Records from a dataset:
>> BEGIN

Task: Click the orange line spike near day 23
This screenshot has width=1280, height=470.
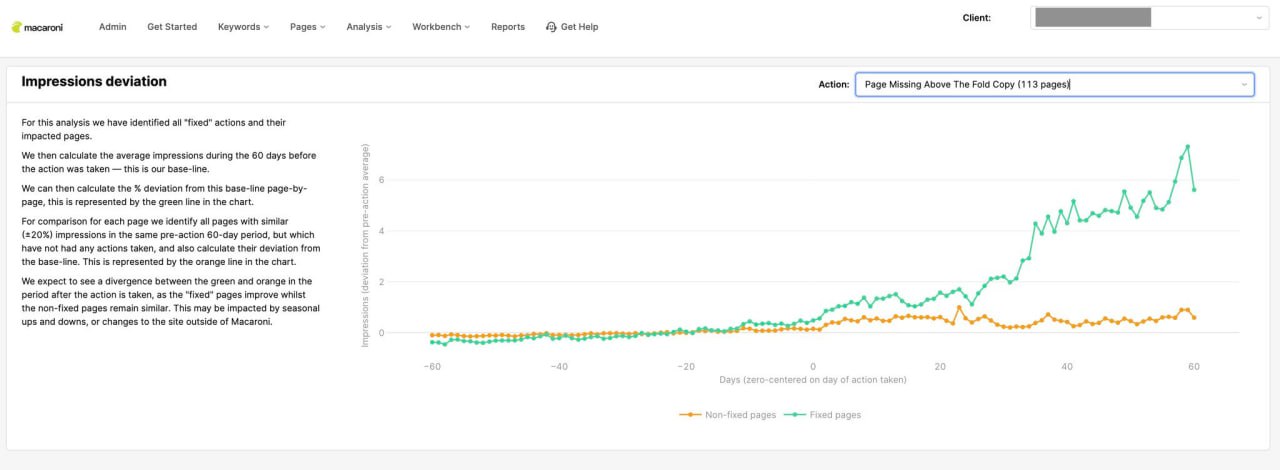Action: [959, 308]
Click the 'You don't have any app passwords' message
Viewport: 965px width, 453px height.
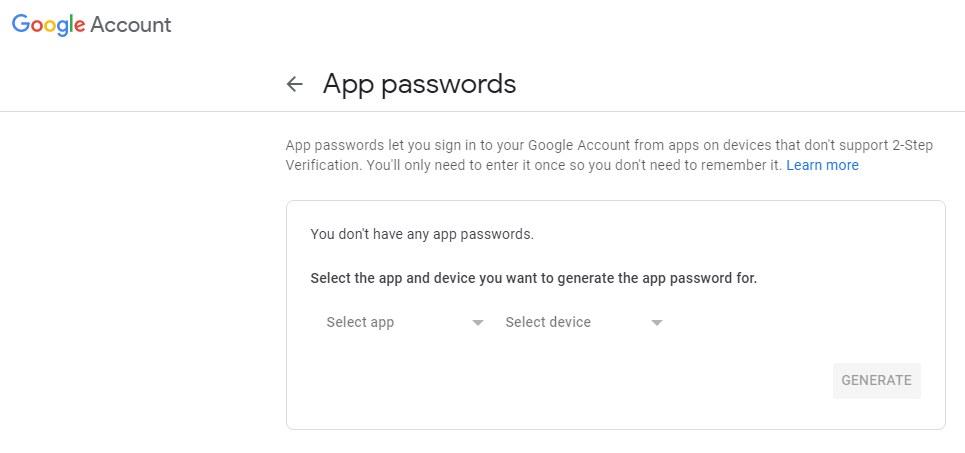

>> END

Lay out every line of the records above as a numbered list, skipping any blank lines. Leave the pictures out of your answer.

■ **COMPLETED EXERCISE**:
1. Task: Click the orange line spike near day 23
2. This screenshot has width=1280, height=470.
3. Action: [959, 308]
4. Click the 'You don't have any app passwords' message
5. Viewport: 965px width, 453px height.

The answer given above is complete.